FMRP interacts with Cav2.3 mRNA.

Ying Liu showed that Cav2.3 mRNA levels were altered in FMRP–KO neurons and that Cav2.3 protein levels were significantly enhanced in the FMRP KO. To determine whether Cav2.3 mRNA is one of the targets of FMRP, we performed RNA immunoprecipitation. Our data showed that FMRP interacts with Cav2.3 mRNA in transfected HEK293 cells and in mouse cortex and hippocampus. Our results suggest that FMRP binds to Cav2.3 mRNA directly or indirectly to repress Cav2.3 translation and regulate neuronal excitability.

In related work, using the FMRP–KO mouse, Jon Murphy is examining whether dendritic FMRP regulates mRNA trafficking and protein expression of CaV2.3 and Kv4.2 in the dendrites of hippocampal neurons (Figure 1). Recent work centered primarily on analysis of mRNA localization and regulation of total protein translation in neuronal dendrites of WT and FMRP–KO mouse neurons. Using fluorescence in situ hybridization to detect mRNAs for CaV2.3 and CaMKII (Ca2+/calmodulin-dependent protein kinase II) in neurons, we have found that the abundance of CaMKII mRNA, which encodes a known dendritically synthesized protein, is elevated throughout the dendritic arbor of FMRP–KO mice. FMRP is known to inhibit CaMKII translation through direct binding to CaMKII mRNA, suggesting that either CaMKII mRNA is more highly transcribed in FMRP–KO mice, or that it is no longer sequestered in mRNA–protein complexes where in situ hybridization is inhibited, or both. Conversely, CaV2.3 mRNA signals are low throughout dendrites in both WT and FMRP–KO neurons. Studies of Kv4.2 mRNA localization in WT and FMRP–KO neurons are ongoing.

Figure 1

Click image to enlarge.
Figure 1. Elevated levels of CaV2.3 mRNA can be detected in the cell body and proximal dendrites in a mouse model of Fragile X syndrome.
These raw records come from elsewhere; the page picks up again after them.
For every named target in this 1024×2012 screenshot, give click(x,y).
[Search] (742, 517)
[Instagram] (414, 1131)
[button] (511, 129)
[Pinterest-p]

A) Maximum intensity projection photomicrographs of WT mouse neurons showing Cav2.3 mRNA fluorescence in situ hybridization signal (left, red), overlaid nucleus (DAPI), and dendrite (Map2) cyto-architectural markers (middle), and a three-color composite image (right). B) Straightened dendrites demonstrating CaV2.3 mRNA transcript in situ staining (red) in a dendrite identified by Map2 immuno-cytochemistry (green). C) Maximum intensity projection photo-micrographs of FMRP–KO mouse neurons arranged as in “A”. D) Straightened dendrites of FMRP–KO mouse neurons arranged as in “B”. E) Comparison of normalized mean fluorescence intensity of CaV2.3 mRNA in situ measured at the neuronal cell body of WT and FMRP–KO mouse neurons. F) Comparison of the mean fluorescence intensity of CaV2.3 mRNA in situ in 20–micron bins extending from the neuronal cell body.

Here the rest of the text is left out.